頭上にさびた球体の浮かぶ広い空間にポウ・ポーはいました。三角柱の環状列石の落す幾く筋もの長い影は円形のホールにあふれ、暮れてしまった陽の残光がさらに微妙な濃淡を複雑に作り上げていました。
最初から誰かの存在を期待していたわけではありませんでしたが、自分が暗がりに轟々とすいこまれていくような感覚も予期していませんでした。

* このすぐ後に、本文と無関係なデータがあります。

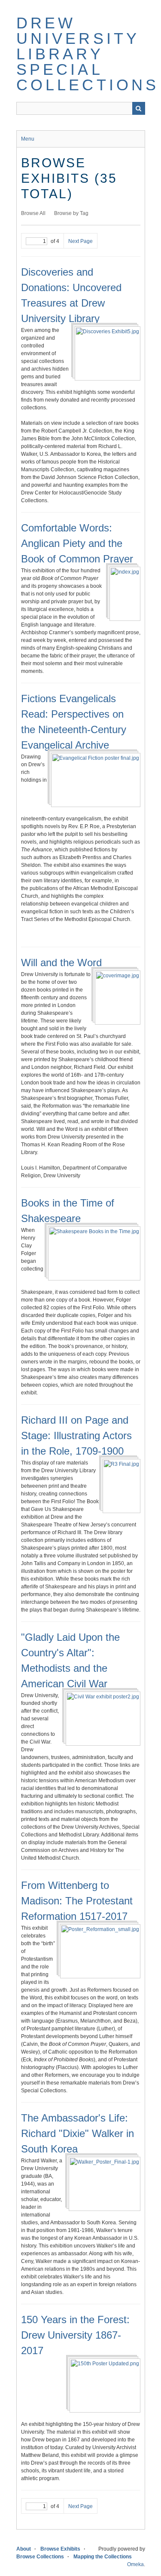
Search (138, 108)
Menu (27, 139)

 誰もいない?・・・ポウ・ポーは急に心細くなってきました。不安の想像が幻視を見せます。自分の影の伸びる先にある三角柱の列石の、その間のやけに暗い隙間に誰かがいて、そしてその無機的な存在はこちらをじっと覗き見しているような?・・・でももしそんなものが本当にいたらきっとその目だけはこの暗がりにあってもくっきりと見えるに違いない。不安は静寂さえも音にかえて聞き逃すまいと耳を緊張させるのでした・・・時間はポウ・ポーの影をすでに忍び寄る闇の中へと同化しつつありました。ポウ・ポーはもう周りを見まわす勇気はありません。ただただそのくらがりに薄れ行く自分の影を見つめることで精一杯でした・・・。
「やっぱりこなけりゃよかたかなあ」
ポツリと言葉にならないささやきが口をついたときでした。
 自分の影の行きつく先そこに立つ列柱の影が、今度は自分に向かって伸びて来るのに気がつきました。明かりが近づいてくるのです。伸びてきた柱の影は今度はポウ・ポーの姿を闇に連れ去り、残された両の目だけが覗き見する透明人間のように宙に浮かんで凝視するのでした。「あっ」誰か来る!・・・

 ついに明かりは、ポウ・ポーを飲みこんだ暗闇を消し、新たに近づく人影を浮き上がらせました。その影は言いました。
「あなたは?どうしてここに?」
「僕はポウ・ポー・・・」ポウ・ポーは水晶狩りにきて迷い込んでしまったいきさつを話しました。
影は、安心したのか手にしたランタンを床に置きました。
ランタンの灯は影から抜け出た背の高いりっぱな衣を着たキャトラン(妖精人)を映し出しました。
「そうでしたか・・・失礼しました。私はセント・ルフォン、宣教師です。」
「宣教師さま?ではここは教会ですか?」
「いいえ・・・ここは古い遺跡です。」
「それじゃここでなにをなさってるんですか?」
「明かりを探しています・・・」
「あかり?・・・」
「今夜は、真っ暗な夜、新月です。だから月の明かりはありません。私は明日昇る月明かりの種を探しているのです。」
「月明かりのたね?」
思いもよらぬ返答に当惑ぎみのポウ・ポーへさらに宣教師は続けました。
「暗い夜を照らし出す方法ですよ」
「魔法の話なのです。・・・実はこの遺跡には魔法がかけられているのです。その魔法を解く手がかりをわたしはもう長い間探し続けているのです・・・」
「魔法?この遺跡に?・・・」
「そうです。その魔法を解くための手がかりが月明かりの種・・・」
「その月明かりの種は・・・見つかったのですか?」
「さあどうでしょうか・・・」
謎めいた会話はつづきます。
「・・・ではその魔法とはどんなものなのですか?」
宣教師は目を細めポウ・ポーを見ながら微笑みました。そして暗い天空に目を移すとまたゆっくりと話し始めたのです。
「一つ御伽噺を聞かせてあげましょう。今宵のように明かりを落した月を再び輝かせようとする月姫のお話し・・・そしてその想いを9人の妖精達が魔法の力で伝え叶えていくというお話し・・・
「わたしの後について来てください」そういうと宣教師は歩き出しました。